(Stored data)
※

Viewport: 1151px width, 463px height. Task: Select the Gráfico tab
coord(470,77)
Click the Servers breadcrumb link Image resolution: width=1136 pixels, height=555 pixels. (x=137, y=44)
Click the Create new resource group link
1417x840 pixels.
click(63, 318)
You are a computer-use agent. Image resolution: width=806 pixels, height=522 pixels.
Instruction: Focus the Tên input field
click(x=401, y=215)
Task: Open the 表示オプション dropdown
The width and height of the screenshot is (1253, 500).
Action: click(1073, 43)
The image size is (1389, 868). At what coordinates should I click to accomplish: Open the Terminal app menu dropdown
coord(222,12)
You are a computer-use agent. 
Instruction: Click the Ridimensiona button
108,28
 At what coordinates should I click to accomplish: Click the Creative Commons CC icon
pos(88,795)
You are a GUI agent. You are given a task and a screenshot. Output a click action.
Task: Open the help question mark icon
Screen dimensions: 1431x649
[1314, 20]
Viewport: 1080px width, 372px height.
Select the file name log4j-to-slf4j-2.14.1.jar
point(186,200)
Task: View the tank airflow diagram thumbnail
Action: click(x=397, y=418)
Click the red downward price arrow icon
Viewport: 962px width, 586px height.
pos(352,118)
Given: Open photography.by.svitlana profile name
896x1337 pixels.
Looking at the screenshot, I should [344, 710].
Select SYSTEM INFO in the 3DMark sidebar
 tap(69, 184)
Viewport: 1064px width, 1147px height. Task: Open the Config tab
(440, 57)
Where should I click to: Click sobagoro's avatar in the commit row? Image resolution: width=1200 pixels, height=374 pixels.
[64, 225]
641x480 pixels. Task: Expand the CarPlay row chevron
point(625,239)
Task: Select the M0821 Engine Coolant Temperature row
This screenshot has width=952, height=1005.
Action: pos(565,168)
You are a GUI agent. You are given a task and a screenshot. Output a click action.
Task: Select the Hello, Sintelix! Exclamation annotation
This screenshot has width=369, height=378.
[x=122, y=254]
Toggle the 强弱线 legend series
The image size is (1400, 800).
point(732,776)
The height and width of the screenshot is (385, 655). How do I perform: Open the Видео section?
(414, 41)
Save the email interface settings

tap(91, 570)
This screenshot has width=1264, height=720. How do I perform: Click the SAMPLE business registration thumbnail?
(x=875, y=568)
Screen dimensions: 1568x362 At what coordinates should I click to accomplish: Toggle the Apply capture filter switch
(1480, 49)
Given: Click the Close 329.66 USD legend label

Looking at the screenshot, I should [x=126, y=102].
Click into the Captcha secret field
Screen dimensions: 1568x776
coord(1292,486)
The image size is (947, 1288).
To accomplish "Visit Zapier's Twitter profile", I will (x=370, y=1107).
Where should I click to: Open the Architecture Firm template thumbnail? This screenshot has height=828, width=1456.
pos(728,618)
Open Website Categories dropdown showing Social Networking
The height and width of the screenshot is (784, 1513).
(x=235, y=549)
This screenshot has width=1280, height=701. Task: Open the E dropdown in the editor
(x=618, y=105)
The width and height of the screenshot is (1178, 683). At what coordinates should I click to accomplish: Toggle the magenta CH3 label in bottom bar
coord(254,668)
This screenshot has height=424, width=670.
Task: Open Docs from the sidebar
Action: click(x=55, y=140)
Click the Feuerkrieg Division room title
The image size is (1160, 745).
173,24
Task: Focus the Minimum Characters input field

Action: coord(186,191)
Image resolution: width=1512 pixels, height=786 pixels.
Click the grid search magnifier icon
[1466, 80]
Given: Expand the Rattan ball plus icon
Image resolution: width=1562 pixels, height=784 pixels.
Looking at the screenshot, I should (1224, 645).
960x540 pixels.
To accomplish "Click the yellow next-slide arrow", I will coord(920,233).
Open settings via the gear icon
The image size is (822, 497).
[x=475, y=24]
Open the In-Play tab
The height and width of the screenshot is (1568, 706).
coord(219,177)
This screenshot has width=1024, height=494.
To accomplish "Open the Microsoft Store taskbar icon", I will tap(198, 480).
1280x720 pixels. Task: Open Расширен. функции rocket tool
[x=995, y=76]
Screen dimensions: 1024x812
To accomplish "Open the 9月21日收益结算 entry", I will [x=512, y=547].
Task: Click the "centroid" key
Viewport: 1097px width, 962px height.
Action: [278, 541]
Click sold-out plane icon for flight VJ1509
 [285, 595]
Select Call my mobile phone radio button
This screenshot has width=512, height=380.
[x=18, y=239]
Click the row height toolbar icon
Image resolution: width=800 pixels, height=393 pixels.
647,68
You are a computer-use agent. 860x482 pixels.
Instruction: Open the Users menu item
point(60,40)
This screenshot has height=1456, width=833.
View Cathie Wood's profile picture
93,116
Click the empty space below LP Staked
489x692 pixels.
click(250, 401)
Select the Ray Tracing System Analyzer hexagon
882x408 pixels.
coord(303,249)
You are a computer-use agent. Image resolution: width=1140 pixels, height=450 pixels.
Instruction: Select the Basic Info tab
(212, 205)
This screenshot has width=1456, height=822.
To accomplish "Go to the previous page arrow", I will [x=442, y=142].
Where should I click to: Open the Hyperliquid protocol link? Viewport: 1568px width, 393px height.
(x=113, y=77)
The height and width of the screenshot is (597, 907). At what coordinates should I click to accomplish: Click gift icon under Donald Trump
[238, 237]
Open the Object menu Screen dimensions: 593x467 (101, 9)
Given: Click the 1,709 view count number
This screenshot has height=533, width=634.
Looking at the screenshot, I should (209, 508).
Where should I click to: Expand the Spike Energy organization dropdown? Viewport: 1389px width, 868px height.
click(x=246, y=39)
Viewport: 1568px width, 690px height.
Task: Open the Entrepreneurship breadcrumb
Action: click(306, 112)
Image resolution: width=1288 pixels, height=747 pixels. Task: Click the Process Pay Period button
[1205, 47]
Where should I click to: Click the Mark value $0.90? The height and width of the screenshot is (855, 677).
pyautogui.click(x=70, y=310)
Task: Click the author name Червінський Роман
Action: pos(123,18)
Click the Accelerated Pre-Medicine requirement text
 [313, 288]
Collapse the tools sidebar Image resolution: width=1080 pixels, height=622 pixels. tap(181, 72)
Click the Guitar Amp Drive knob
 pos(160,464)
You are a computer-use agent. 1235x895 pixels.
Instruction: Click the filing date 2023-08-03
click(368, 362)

※

• _What is expected_
Copy all data exactly, start to finish.

• _Answer area_
Viewport: 1151px width, 463px height. Task: Select the Gráfico tab
coord(470,77)
Click the Servers breadcrumb link Image resolution: width=1136 pixels, height=555 pixels. (x=137, y=44)
Click the Create new resource group link
1417x840 pixels.
click(63, 318)
You are a computer-use agent. Image resolution: width=806 pixels, height=522 pixels.
Instruction: Focus the Tên input field
click(x=401, y=215)
Task: Open the 表示オプション dropdown
The width and height of the screenshot is (1253, 500).
Action: click(1073, 43)
The image size is (1389, 868). At what coordinates should I click to accomplish: Open the Terminal app menu dropdown
coord(222,12)
You are a computer-use agent. 
Instruction: Click the Ridimensiona button
108,28
 At what coordinates should I click to accomplish: Click the Creative Commons CC icon
pos(88,795)
You are a GUI agent. You are given a task and a screenshot. Output a click action.
Task: Open the help question mark icon
Screen dimensions: 1431x649
[1314, 20]
Viewport: 1080px width, 372px height.
Select the file name log4j-to-slf4j-2.14.1.jar
point(186,200)
Task: View the tank airflow diagram thumbnail
Action: click(x=397, y=418)
Click the red downward price arrow icon
Viewport: 962px width, 586px height.
pos(352,118)
Given: Open photography.by.svitlana profile name
896x1337 pixels.
Looking at the screenshot, I should [344, 710].
Select SYSTEM INFO in the 3DMark sidebar
 tap(69, 184)
Viewport: 1064px width, 1147px height. Task: Open the Config tab
(440, 57)
Where should I click to: Click sobagoro's avatar in the commit row? Image resolution: width=1200 pixels, height=374 pixels.
[64, 225]
641x480 pixels. Task: Expand the CarPlay row chevron
point(625,239)
Task: Select the M0821 Engine Coolant Temperature row
This screenshot has width=952, height=1005.
Action: pos(565,168)
You are a GUI agent. You are given a task and a screenshot. Output a click action.
Task: Select the Hello, Sintelix! Exclamation annotation
This screenshot has width=369, height=378.
[x=122, y=254]
Toggle the 强弱线 legend series
The image size is (1400, 800).
point(732,776)
The height and width of the screenshot is (385, 655). How do I perform: Open the Видео section?
(414, 41)
Save the email interface settings

tap(91, 570)
This screenshot has width=1264, height=720. How do I perform: Click the SAMPLE business registration thumbnail?
(x=875, y=568)
Screen dimensions: 1568x362 At what coordinates should I click to accomplish: Toggle the Apply capture filter switch
(1480, 49)
Given: Click the Close 329.66 USD legend label

Looking at the screenshot, I should [x=126, y=102].
Click into the Captcha secret field
Screen dimensions: 1568x776
coord(1292,486)
The image size is (947, 1288).
To accomplish "Visit Zapier's Twitter profile", I will (x=370, y=1107).
Where should I click to: Open the Architecture Firm template thumbnail? This screenshot has height=828, width=1456.
pos(728,618)
Open Website Categories dropdown showing Social Networking
The height and width of the screenshot is (784, 1513).
(x=235, y=549)
This screenshot has width=1280, height=701. Task: Open the E dropdown in the editor
(x=618, y=105)
The width and height of the screenshot is (1178, 683). At what coordinates should I click to accomplish: Toggle the magenta CH3 label in bottom bar
coord(254,668)
This screenshot has height=424, width=670.
Task: Open Docs from the sidebar
Action: click(x=55, y=140)
Click the Feuerkrieg Division room title
The image size is (1160, 745).
173,24
Task: Focus the Minimum Characters input field

Action: coord(186,191)
Image resolution: width=1512 pixels, height=786 pixels.
Click the grid search magnifier icon
[1466, 80]
Given: Expand the Rattan ball plus icon
Image resolution: width=1562 pixels, height=784 pixels.
Looking at the screenshot, I should (1224, 645).
960x540 pixels.
To accomplish "Click the yellow next-slide arrow", I will coord(920,233).
Open settings via the gear icon
The image size is (822, 497).
[x=475, y=24]
Open the In-Play tab
The height and width of the screenshot is (1568, 706).
coord(219,177)
This screenshot has width=1024, height=494.
To accomplish "Open the Microsoft Store taskbar icon", I will tap(198, 480).
1280x720 pixels. Task: Open Расширен. функции rocket tool
[x=995, y=76]
Screen dimensions: 1024x812
To accomplish "Open the 9月21日收益结算 entry", I will [x=512, y=547].
Task: Click the "centroid" key
Viewport: 1097px width, 962px height.
Action: [278, 541]
Click sold-out plane icon for flight VJ1509
 [285, 595]
Select Call my mobile phone radio button
This screenshot has width=512, height=380.
[x=18, y=239]
Click the row height toolbar icon
Image resolution: width=800 pixels, height=393 pixels.
647,68
You are a computer-use agent. 860x482 pixels.
Instruction: Open the Users menu item
point(60,40)
This screenshot has height=1456, width=833.
View Cathie Wood's profile picture
93,116
Click the empty space below LP Staked
489x692 pixels.
click(250, 401)
Select the Ray Tracing System Analyzer hexagon
882x408 pixels.
coord(303,249)
You are a computer-use agent. Image resolution: width=1140 pixels, height=450 pixels.
Instruction: Select the Basic Info tab
(212, 205)
This screenshot has width=1456, height=822.
To accomplish "Go to the previous page arrow", I will [x=442, y=142].
Where should I click to: Open the Hyperliquid protocol link? Viewport: 1568px width, 393px height.
(x=113, y=77)
The height and width of the screenshot is (597, 907). At what coordinates should I click to accomplish: Click gift icon under Donald Trump
[238, 237]
Open the Object menu Screen dimensions: 593x467 (101, 9)
Given: Click the 1,709 view count number
This screenshot has height=533, width=634.
Looking at the screenshot, I should (209, 508).
Where should I click to: Expand the Spike Energy organization dropdown? Viewport: 1389px width, 868px height.
click(x=246, y=39)
Viewport: 1568px width, 690px height.
Task: Open the Entrepreneurship breadcrumb
Action: click(306, 112)
Image resolution: width=1288 pixels, height=747 pixels. Task: Click the Process Pay Period button
[1205, 47]
Where should I click to: Click the Mark value $0.90? The height and width of the screenshot is (855, 677).
pyautogui.click(x=70, y=310)
Task: Click the author name Червінський Роман
Action: pos(123,18)
Click the Accelerated Pre-Medicine requirement text
 [313, 288]
Collapse the tools sidebar Image resolution: width=1080 pixels, height=622 pixels. tap(181, 72)
Click the Guitar Amp Drive knob
 pos(160,464)
You are a computer-use agent. 1235x895 pixels.
Instruction: Click the filing date 2023-08-03
click(368, 362)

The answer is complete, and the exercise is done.